The Air Force also provides the latest equipment to the reservists, some of whom receive aircraft straight from the factory. The Army gives the Army Guard mostly used equipment, much of it in poor shape.

Air Guard units also routinely train and war-game with active units, spending as much as one week a month on training missions. Army reservists, however, seldom participate with regular troops in large-scale exercises and train only one weekend a month and two weeks in the summer.

Furthermore, the Air Force requires its part-timers to meet the same rigorous performance standards and take the same tests as full-timers.

The Air Force's active-duty commanders are also held accountable for the failings and achievements of their Guard units, giving them an incentive to work closely.

"You can do amazing things with citizen-soldiers," says Gen. Donald Shepperd, the Pentagon-based Air National Guard director. "But you have to give them good equipment and have the training days to go with it."

Budgetary battles

Some experts say Army leaders could do more to lower tensions with their reserve counterparts by changing the way they formulate the Army Guard's annual budget.
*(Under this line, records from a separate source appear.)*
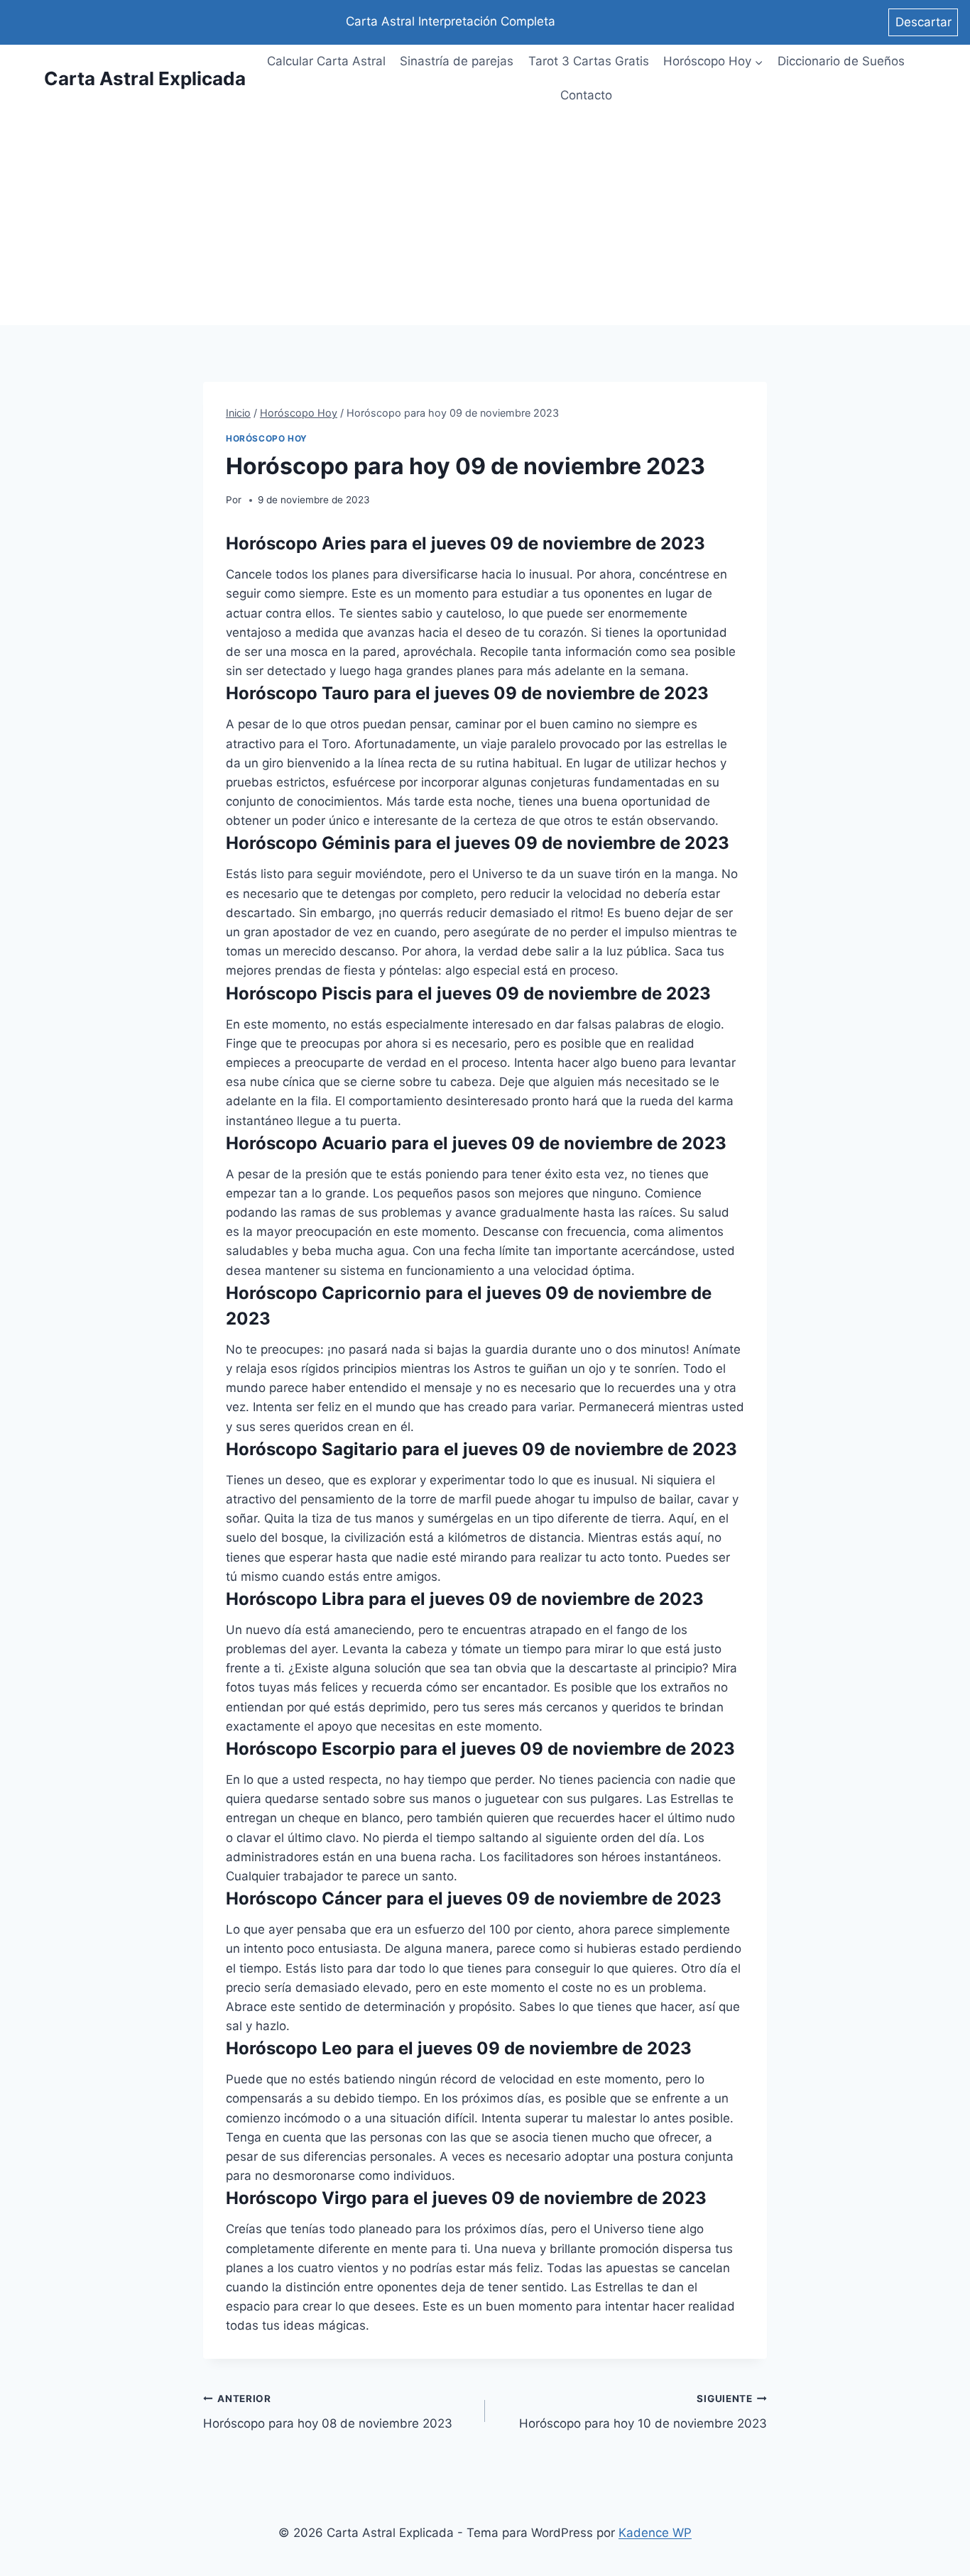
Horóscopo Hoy (266, 438)
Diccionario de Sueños (841, 61)
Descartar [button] (923, 22)
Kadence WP (655, 2533)
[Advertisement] (485, 218)
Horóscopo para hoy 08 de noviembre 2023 (327, 2411)
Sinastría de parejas (456, 61)
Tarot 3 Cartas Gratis (588, 61)
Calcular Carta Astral (326, 61)
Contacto (586, 95)
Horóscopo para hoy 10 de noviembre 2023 (643, 2411)
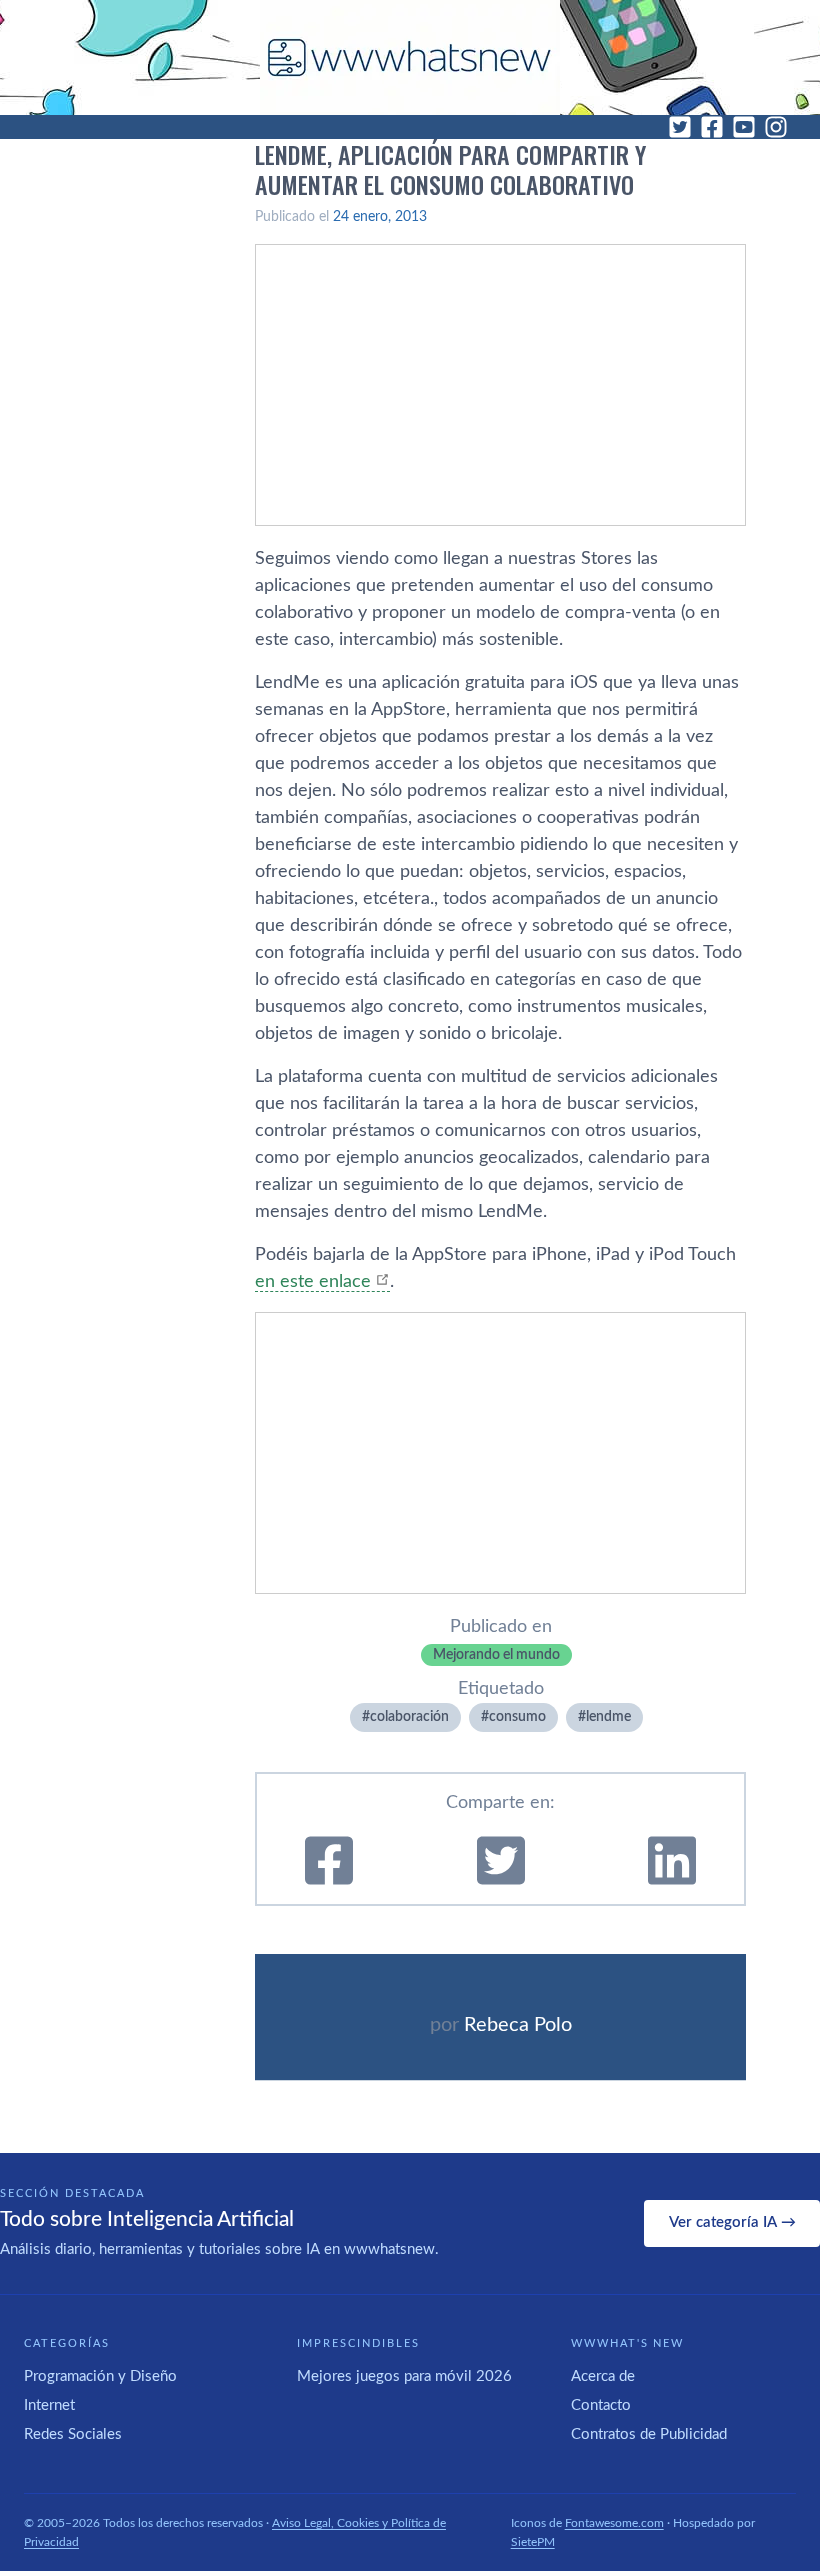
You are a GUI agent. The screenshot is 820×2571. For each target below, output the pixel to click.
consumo (517, 1717)
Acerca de (603, 2376)
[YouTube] (744, 127)
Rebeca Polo (518, 2025)
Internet (49, 2405)
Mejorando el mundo (496, 1655)
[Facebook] (712, 127)
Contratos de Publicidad (649, 2434)
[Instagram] (776, 127)
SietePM (533, 2542)
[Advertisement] (500, 385)
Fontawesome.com (614, 2523)
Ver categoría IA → (732, 2222)
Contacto (601, 2405)
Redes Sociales (73, 2434)
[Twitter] (680, 127)
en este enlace (313, 1282)
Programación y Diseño (100, 2376)
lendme (608, 1717)
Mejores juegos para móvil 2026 (404, 2376)
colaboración (409, 1717)
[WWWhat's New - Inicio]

The regular Army includes only partial funding for the Guard in its spending plans, knowing that the Army Guard's enormous political clout ensures that Congress will add the rest.

Instead, Army commanders should emulate the Air Force by working closely with their Guard counterparts on developing their budget, these experts say.

"The [Army] Guard feels like second-class military participants," says Dan Smith, a former Army lieutenant-colonel, an analyst with Center for Defense Information, a Washington-based think tank. "If the Army would take a firm budget and discuss it with the Guard leaders, it would contribute to the sense of total force."

One of the Army's first efforts to integrate its reserves is to create two new divisional headquarters of active-duty officers. They will oversee the training of six new Guard brigades designed for more rapid deployment in wartime.